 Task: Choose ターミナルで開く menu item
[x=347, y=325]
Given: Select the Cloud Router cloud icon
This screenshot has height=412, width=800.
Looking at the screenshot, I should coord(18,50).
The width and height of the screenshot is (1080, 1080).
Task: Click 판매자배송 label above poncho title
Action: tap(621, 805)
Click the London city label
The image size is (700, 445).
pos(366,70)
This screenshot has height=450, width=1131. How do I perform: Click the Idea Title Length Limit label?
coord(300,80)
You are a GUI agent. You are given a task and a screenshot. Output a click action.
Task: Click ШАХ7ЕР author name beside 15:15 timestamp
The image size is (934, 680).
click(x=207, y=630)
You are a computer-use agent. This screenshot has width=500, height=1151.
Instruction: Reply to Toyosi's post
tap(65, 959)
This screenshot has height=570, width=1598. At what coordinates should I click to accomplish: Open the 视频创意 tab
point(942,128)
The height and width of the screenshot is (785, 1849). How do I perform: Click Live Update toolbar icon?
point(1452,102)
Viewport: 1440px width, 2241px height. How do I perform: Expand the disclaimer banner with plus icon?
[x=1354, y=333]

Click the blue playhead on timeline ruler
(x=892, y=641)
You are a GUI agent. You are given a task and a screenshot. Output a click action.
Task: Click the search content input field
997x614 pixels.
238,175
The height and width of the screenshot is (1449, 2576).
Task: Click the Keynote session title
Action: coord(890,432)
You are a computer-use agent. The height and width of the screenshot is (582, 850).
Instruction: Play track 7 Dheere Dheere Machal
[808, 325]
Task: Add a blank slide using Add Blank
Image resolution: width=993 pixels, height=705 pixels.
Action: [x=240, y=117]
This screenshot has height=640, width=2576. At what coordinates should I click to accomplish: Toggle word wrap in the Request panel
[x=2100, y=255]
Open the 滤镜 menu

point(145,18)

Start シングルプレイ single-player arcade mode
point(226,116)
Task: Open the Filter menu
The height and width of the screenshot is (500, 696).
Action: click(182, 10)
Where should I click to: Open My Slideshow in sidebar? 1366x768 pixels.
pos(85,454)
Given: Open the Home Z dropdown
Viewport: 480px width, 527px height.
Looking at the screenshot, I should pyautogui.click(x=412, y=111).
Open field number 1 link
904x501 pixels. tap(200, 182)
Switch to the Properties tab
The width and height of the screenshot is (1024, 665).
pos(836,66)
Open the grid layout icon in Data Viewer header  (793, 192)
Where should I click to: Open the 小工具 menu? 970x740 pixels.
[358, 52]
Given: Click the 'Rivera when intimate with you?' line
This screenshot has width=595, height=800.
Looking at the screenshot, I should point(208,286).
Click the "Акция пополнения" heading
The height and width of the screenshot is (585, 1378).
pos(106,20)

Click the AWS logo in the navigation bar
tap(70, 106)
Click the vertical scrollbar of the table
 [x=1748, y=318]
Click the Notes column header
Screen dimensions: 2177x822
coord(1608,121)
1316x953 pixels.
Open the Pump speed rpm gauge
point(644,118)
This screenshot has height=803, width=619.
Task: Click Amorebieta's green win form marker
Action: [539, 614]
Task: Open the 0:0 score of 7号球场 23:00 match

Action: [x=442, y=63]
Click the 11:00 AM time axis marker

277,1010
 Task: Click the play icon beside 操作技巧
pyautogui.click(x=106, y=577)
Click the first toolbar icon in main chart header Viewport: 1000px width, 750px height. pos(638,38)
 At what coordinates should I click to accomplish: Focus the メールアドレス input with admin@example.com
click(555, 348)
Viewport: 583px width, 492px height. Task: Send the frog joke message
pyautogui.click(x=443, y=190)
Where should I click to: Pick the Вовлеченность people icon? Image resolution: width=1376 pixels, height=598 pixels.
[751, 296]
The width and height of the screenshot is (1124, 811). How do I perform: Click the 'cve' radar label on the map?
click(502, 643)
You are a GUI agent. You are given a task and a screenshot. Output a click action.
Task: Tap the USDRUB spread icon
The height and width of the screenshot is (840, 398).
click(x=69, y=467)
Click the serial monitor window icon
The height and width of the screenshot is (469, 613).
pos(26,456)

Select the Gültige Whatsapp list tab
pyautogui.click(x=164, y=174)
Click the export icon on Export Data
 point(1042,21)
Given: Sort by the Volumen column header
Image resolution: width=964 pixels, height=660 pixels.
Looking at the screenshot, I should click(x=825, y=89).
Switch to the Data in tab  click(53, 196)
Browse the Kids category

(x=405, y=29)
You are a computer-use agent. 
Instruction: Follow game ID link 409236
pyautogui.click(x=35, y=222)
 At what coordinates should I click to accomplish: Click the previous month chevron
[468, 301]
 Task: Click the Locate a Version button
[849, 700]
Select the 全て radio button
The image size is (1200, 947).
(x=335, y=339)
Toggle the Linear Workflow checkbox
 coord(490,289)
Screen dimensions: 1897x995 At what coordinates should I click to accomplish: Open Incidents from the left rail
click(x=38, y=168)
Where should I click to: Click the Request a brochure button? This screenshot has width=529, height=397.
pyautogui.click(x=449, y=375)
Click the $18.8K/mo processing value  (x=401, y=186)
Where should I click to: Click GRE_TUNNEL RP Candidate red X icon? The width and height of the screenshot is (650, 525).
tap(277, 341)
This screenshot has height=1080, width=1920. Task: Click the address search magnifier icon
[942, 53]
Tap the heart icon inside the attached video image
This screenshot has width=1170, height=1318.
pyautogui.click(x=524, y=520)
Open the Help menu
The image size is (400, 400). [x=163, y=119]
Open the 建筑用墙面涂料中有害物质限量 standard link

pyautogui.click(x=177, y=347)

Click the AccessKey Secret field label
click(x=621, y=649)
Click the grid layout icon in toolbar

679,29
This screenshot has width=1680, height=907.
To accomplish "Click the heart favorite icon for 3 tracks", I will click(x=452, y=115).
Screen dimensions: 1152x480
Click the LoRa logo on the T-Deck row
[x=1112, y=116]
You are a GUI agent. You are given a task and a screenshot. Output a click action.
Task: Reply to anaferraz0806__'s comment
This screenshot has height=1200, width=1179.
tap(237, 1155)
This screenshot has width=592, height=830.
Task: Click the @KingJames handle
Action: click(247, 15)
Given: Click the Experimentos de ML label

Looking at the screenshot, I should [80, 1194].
◇ ◇ ◇
§ ABOUT THIS TASK: What's required is that all of the material be returned exactly.

§ RESPONSE TO THIS EXERCISE:
 Task: Choose ターミナルで開く menu item
[x=347, y=325]
Given: Select the Cloud Router cloud icon
This screenshot has height=412, width=800.
Looking at the screenshot, I should coord(18,50).
The width and height of the screenshot is (1080, 1080).
Task: Click 판매자배송 label above poncho title
Action: tap(621, 805)
Click the London city label
The image size is (700, 445).
pos(366,70)
This screenshot has height=450, width=1131. How do I perform: Click the Idea Title Length Limit label?
coord(300,80)
You are a GUI agent. You are given a task and a screenshot. Output a click action.
Task: Click ШАХ7ЕР author name beside 15:15 timestamp
The image size is (934, 680).
click(x=207, y=630)
You are a computer-use agent. This screenshot has width=500, height=1151.
Instruction: Reply to Toyosi's post
tap(65, 959)
This screenshot has height=570, width=1598. At what coordinates should I click to accomplish: Open the 视频创意 tab
point(942,128)
The height and width of the screenshot is (785, 1849). How do I perform: Click Live Update toolbar icon?
point(1452,102)
Viewport: 1440px width, 2241px height. How do I perform: Expand the disclaimer banner with plus icon?
[x=1354, y=333]

Click the blue playhead on timeline ruler
(x=892, y=641)
You are a GUI agent. You are given a task and a screenshot. Output a click action.
Task: Click the search content input field
997x614 pixels.
238,175
The height and width of the screenshot is (1449, 2576).
Task: Click the Keynote session title
Action: coord(890,432)
You are a computer-use agent. The height and width of the screenshot is (582, 850).
Instruction: Play track 7 Dheere Dheere Machal
[808, 325]
Task: Add a blank slide using Add Blank
Image resolution: width=993 pixels, height=705 pixels.
Action: [x=240, y=117]
This screenshot has height=640, width=2576. At what coordinates should I click to accomplish: Toggle word wrap in the Request panel
[x=2100, y=255]
Open the 滤镜 menu

point(145,18)

Start シングルプレイ single-player arcade mode
point(226,116)
Task: Open the Filter menu
The height and width of the screenshot is (500, 696).
Action: click(182, 10)
Where should I click to: Open My Slideshow in sidebar? 1366x768 pixels.
pos(85,454)
Given: Open the Home Z dropdown
Viewport: 480px width, 527px height.
Looking at the screenshot, I should pyautogui.click(x=412, y=111).
Open field number 1 link
904x501 pixels. tap(200, 182)
Switch to the Properties tab
The width and height of the screenshot is (1024, 665).
pos(836,66)
Open the grid layout icon in Data Viewer header  (793, 192)
Where should I click to: Open the 小工具 menu? 970x740 pixels.
[358, 52]
Given: Click the 'Rivera when intimate with you?' line
This screenshot has width=595, height=800.
Looking at the screenshot, I should point(208,286).
Click the "Акция пополнения" heading
The height and width of the screenshot is (585, 1378).
pos(106,20)

Click the AWS logo in the navigation bar
tap(70, 106)
Click the vertical scrollbar of the table
 [x=1748, y=318]
Click the Notes column header
Screen dimensions: 2177x822
coord(1608,121)
1316x953 pixels.
Open the Pump speed rpm gauge
point(644,118)
This screenshot has height=803, width=619.
Task: Click Amorebieta's green win form marker
Action: [539, 614]
Task: Open the 0:0 score of 7号球场 23:00 match

Action: [x=442, y=63]
Click the 11:00 AM time axis marker

277,1010
 Task: Click the play icon beside 操作技巧
pyautogui.click(x=106, y=577)
Click the first toolbar icon in main chart header Viewport: 1000px width, 750px height. pos(638,38)
 At what coordinates should I click to accomplish: Focus the メールアドレス input with admin@example.com
click(555, 348)
Viewport: 583px width, 492px height. Task: Send the frog joke message
pyautogui.click(x=443, y=190)
Where should I click to: Pick the Вовлеченность people icon? Image resolution: width=1376 pixels, height=598 pixels.
[751, 296]
The width and height of the screenshot is (1124, 811). How do I perform: Click the 'cve' radar label on the map?
click(502, 643)
You are a GUI agent. You are given a task and a screenshot. Output a click action.
Task: Tap the USDRUB spread icon
The height and width of the screenshot is (840, 398).
click(x=69, y=467)
Click the serial monitor window icon
The height and width of the screenshot is (469, 613).
pos(26,456)

Select the Gültige Whatsapp list tab
pyautogui.click(x=164, y=174)
Click the export icon on Export Data
 point(1042,21)
Given: Sort by the Volumen column header
Image resolution: width=964 pixels, height=660 pixels.
Looking at the screenshot, I should click(x=825, y=89).
Switch to the Data in tab  click(53, 196)
Browse the Kids category

(x=405, y=29)
You are a computer-use agent. 
Instruction: Follow game ID link 409236
pyautogui.click(x=35, y=222)
 At what coordinates should I click to accomplish: Click the previous month chevron
[468, 301]
 Task: Click the Locate a Version button
[849, 700]
Select the 全て radio button
The image size is (1200, 947).
(x=335, y=339)
Toggle the Linear Workflow checkbox
 coord(490,289)
Screen dimensions: 1897x995 At what coordinates should I click to accomplish: Open Incidents from the left rail
click(x=38, y=168)
Where should I click to: Click the Request a brochure button? This screenshot has width=529, height=397.
pyautogui.click(x=449, y=375)
Click the $18.8K/mo processing value  (x=401, y=186)
Where should I click to: Click GRE_TUNNEL RP Candidate red X icon? The width and height of the screenshot is (650, 525).
tap(277, 341)
This screenshot has height=1080, width=1920. Task: Click the address search magnifier icon
[942, 53]
Tap the heart icon inside the attached video image
This screenshot has width=1170, height=1318.
pyautogui.click(x=524, y=520)
Open the Help menu
The image size is (400, 400). [x=163, y=119]
Open the 建筑用墙面涂料中有害物质限量 standard link

pyautogui.click(x=177, y=347)

Click the AccessKey Secret field label
click(x=621, y=649)
Click the grid layout icon in toolbar

679,29
This screenshot has width=1680, height=907.
To accomplish "Click the heart favorite icon for 3 tracks", I will click(x=452, y=115).
Screen dimensions: 1152x480
Click the LoRa logo on the T-Deck row
[x=1112, y=116]
You are a GUI agent. You are given a task and a screenshot. Output a click action.
Task: Reply to anaferraz0806__'s comment
This screenshot has height=1200, width=1179.
tap(237, 1155)
This screenshot has width=592, height=830.
Task: Click the @KingJames handle
Action: click(247, 15)
Given: Click the Experimentos de ML label

Looking at the screenshot, I should [80, 1194].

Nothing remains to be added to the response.